Records from a data collection
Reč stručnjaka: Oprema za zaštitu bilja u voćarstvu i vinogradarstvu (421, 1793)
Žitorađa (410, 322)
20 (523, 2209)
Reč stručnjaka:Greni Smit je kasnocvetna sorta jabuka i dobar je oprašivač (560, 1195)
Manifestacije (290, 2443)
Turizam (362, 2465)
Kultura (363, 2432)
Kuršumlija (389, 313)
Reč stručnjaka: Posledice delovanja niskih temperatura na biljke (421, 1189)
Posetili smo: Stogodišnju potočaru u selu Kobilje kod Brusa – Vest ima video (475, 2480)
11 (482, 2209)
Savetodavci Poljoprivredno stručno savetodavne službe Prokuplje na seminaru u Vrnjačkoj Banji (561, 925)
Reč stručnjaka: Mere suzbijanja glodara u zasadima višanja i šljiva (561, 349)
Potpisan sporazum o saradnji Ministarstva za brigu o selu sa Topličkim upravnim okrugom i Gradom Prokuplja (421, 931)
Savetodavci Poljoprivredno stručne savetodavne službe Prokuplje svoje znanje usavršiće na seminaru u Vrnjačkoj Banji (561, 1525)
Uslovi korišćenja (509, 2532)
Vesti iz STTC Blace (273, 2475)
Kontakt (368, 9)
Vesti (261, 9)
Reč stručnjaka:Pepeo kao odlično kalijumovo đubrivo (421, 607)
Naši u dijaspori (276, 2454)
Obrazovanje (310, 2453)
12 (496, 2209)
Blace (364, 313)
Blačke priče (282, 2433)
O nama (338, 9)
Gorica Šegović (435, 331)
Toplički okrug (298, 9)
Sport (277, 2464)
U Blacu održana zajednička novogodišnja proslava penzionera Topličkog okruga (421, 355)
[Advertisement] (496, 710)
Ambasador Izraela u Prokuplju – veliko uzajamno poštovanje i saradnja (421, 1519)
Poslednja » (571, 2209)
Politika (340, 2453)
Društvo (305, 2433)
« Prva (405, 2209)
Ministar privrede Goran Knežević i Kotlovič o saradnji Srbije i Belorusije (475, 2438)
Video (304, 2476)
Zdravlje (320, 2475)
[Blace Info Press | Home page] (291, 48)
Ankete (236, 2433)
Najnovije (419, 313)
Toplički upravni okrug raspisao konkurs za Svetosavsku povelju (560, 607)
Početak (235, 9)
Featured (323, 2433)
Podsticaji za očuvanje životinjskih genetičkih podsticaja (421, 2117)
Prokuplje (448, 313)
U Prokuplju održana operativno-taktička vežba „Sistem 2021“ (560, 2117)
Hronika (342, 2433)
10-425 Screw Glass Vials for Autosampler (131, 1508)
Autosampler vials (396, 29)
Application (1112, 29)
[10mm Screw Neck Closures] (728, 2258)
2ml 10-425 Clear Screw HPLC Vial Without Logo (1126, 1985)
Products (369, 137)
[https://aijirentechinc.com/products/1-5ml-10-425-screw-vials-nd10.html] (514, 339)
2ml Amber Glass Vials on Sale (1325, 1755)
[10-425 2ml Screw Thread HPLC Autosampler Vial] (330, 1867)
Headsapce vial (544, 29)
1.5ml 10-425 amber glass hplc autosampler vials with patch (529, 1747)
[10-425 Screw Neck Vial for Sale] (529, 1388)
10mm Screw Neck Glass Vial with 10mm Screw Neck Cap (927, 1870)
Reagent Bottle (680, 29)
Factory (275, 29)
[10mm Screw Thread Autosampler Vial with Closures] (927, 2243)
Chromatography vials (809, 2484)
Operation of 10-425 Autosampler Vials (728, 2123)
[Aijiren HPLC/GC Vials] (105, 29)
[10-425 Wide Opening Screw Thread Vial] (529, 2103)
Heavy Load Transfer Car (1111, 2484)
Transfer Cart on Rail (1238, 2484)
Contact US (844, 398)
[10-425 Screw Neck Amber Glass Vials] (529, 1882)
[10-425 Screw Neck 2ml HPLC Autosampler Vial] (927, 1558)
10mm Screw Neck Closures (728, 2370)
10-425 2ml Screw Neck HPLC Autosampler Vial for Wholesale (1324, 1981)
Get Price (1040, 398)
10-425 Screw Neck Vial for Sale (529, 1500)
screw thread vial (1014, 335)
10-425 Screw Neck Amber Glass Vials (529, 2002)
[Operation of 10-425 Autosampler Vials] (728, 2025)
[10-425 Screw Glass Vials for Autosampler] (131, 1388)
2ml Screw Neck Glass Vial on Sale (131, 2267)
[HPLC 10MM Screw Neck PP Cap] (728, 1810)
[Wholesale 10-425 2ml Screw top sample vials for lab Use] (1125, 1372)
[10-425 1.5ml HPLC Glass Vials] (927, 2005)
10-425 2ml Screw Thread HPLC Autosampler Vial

● Instructions for the task: Out of the data above, give again only the lines starting at the one holding "Autosampler vials (396, 29)" and ending at the one holding "[10-425 Screw Neck Amber", unchanged.

● Output below:
Autosampler vials (396, 29)
Application (1112, 29)
[10mm Screw Neck Closures] (728, 2258)
2ml 10-425 Clear Screw HPLC Vial Without Logo (1126, 1985)
Products (369, 137)
[https://aijirentechinc.com/products/1-5ml-10-425-screw-vials-nd10.html] (514, 339)
2ml Amber Glass Vials on Sale (1325, 1755)
[10-425 2ml Screw Thread HPLC Autosampler Vial] (330, 1867)
Headsapce vial (544, 29)
1.5ml 10-425 amber glass hplc autosampler vials with patch (529, 1747)
[10-425 Screw Neck Vial for Sale] (529, 1388)
10mm Screw Neck Glass Vial with 10mm Screw Neck Cap (927, 1870)
Reagent Bottle (680, 29)
Factory (275, 29)
[10mm Screw Thread Autosampler Vial with Closures] (927, 2243)
Chromatography vials (809, 2484)
Operation of 10-425 Autosampler Vials (728, 2123)
[Aijiren HPLC/GC Vials] (105, 29)
[10-425 Wide Opening Screw Thread Vial] (529, 2103)
Heavy Load Transfer Car (1111, 2484)
Transfer Cart on Rail (1238, 2484)
Contact US (844, 398)
[10-425 Screw Neck Amber Glass Vials] (529, 1882)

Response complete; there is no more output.